EXERCISE OBJECTIVE: Pull out every line of the records below that contains the string "legend". Case counts, so match capital and small letters exactly.

_ _ _ _ _ _ _

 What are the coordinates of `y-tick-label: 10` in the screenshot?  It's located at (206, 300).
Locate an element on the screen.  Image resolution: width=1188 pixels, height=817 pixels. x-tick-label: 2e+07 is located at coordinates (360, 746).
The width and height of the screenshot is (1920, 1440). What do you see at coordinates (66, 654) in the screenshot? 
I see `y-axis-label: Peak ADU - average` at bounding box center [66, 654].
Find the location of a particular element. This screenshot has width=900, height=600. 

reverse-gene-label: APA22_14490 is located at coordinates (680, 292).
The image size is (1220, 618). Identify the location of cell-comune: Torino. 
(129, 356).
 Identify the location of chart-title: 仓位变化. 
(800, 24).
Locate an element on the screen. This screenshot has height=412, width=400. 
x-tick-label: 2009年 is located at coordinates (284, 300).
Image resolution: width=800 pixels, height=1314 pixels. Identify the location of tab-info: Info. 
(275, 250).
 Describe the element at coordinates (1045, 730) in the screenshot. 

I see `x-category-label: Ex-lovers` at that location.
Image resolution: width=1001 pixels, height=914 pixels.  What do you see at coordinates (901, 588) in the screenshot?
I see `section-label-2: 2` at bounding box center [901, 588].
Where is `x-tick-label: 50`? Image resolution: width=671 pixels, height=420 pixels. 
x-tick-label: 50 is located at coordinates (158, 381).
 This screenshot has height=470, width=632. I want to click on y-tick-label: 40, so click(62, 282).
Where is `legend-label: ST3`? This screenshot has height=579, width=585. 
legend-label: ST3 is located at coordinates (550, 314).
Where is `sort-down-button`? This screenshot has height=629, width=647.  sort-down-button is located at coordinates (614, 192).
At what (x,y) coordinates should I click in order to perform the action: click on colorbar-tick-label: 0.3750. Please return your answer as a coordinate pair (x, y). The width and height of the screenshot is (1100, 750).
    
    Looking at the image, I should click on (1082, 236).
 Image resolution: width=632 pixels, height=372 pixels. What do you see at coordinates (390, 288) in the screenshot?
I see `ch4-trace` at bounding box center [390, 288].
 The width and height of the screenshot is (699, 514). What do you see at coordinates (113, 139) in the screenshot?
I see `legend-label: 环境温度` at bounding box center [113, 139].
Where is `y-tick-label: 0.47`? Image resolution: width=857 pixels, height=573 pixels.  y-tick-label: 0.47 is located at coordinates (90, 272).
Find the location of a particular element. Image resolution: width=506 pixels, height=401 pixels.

_ _ _ _ _ _ _

WRITTEN SOLUTION:
Where is `legend-label: ST3`? This screenshot has height=579, width=585. 
legend-label: ST3 is located at coordinates (550, 314).
I see `legend-label: 环境温度` at bounding box center [113, 139].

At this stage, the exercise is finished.